Il leader della difesa madrilena è l’uomo del destino, ancor più di Cristiano Ronaldo, Benzema, Modric o Bale. Nel 2013, sulla panchina delle Merengues si siede Carlo Ancelotti, col preciso compito di conquistare la decima Champions League. Puntualmente il Real arriva in finale, ritrovandosi di fronte i cugini dell’Atletico Madrid. La partita è maschia, tosta, proprio come la vuole Simeone. Godin la sblocca in mischia nel primo tempo e il match si trascina sui binari biancorossi. Ci si aspetta un lampo dei fenomeni blancos, ma fino al 93esimo succede poco o nulla. E proprio quando sembra finita, su azione da corner, Sergio Ramos svetta su tutti e la infila all’angolino, portando la partita ai supplementari, dove il Real dilagherà.

Quel goal è l’inizio di tutto. Perché, da quel successo, il Real Madrid vivrà un lustro di dominio che, nei trofei vinti, ricorda quello della Spagna di pochi anni prima. Nel 2015 Casillas lascia le merengues e, per selezione naturale, Ramos indossa la fascia di capitano, anche se già da tempo era il vero leader dello spogliatoio madrileno. E arriva anche un’altra investitura importante, da parte del suo mister, Carlo Ancelotti, che per lui proverà una vera e propria venerazione, arrivando a paragonarlo a Paolo Maldini.

L’uomo dei record

Nel frattempo, il teenager col viso pulito ha fatto spazio all’uomo forte e di carattere, a volte anche un po’ troppo rude con compagni e avversari. Sergio Ramos è attualmente, insieme a Marcelo, il secondo giocatore più vincente della storia del Real Madrid, a un solo trofeo a Francisco Gento. Nel 2019 è diventato il giocatore con più presenze nella Spagna, mentre nell’anno successivo quello con più apparizioni tra tutte le Nazionali europee.

Il capitano di Spagna e Real è noto anche per i suoi record negativi.
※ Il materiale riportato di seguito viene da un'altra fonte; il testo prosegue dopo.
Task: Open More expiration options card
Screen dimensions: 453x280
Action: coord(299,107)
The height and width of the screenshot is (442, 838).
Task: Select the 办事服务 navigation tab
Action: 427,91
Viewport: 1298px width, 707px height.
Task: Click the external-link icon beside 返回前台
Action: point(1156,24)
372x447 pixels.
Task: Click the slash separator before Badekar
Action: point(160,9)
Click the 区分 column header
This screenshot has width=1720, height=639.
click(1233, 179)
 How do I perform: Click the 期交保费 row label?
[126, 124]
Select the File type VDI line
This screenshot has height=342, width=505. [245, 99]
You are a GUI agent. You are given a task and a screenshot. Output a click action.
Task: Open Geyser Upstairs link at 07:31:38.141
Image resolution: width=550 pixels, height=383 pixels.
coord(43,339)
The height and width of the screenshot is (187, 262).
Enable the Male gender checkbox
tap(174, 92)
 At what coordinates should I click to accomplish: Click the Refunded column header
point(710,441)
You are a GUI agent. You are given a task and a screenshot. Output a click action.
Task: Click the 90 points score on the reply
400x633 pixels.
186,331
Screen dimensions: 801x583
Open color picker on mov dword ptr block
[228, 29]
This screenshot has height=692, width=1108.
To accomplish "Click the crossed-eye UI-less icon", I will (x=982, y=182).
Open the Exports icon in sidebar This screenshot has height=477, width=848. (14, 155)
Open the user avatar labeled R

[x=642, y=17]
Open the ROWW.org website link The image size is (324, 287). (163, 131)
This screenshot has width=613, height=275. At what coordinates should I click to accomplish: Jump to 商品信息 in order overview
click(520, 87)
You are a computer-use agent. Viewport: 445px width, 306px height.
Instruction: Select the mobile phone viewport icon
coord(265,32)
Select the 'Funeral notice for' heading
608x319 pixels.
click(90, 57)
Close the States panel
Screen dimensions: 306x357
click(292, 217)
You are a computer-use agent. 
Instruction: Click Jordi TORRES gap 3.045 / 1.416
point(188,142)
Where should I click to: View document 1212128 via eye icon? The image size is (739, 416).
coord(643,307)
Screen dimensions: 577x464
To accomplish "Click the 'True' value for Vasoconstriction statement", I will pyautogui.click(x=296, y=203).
È il giocatore con più cartellini gialli e rossi ricevuti nella storia della Liga, ma vanta anche lo stesso primato per quanto riguarda i cinque maggiori campionati europei e la Champions League (quest’ultimo condiviso con Davids e Ibrahimovic). Ovviamente, è colui che ha subito più espulsioni nella storia del Real Madrid e più ammonizioni in quella della Nazionale spagnola.

Tutte queste sanzioni disciplinari, oltre ad alcuni episodi al limite della correttezza, hanno contribuito a creare attorno a lui un’aura negativa che spesso influenza il giudizio sul giocatore. La verità è che Ramos, anche in virtù degli oltre 100 goal fatti in carriera (medie realizzative da centrocampista offensivo), è uno di quei giocatori che segnano un’epoca, nel bene e nel male. E alla bellezza di 35 anni, la sua era non sembra voler ancora terminare.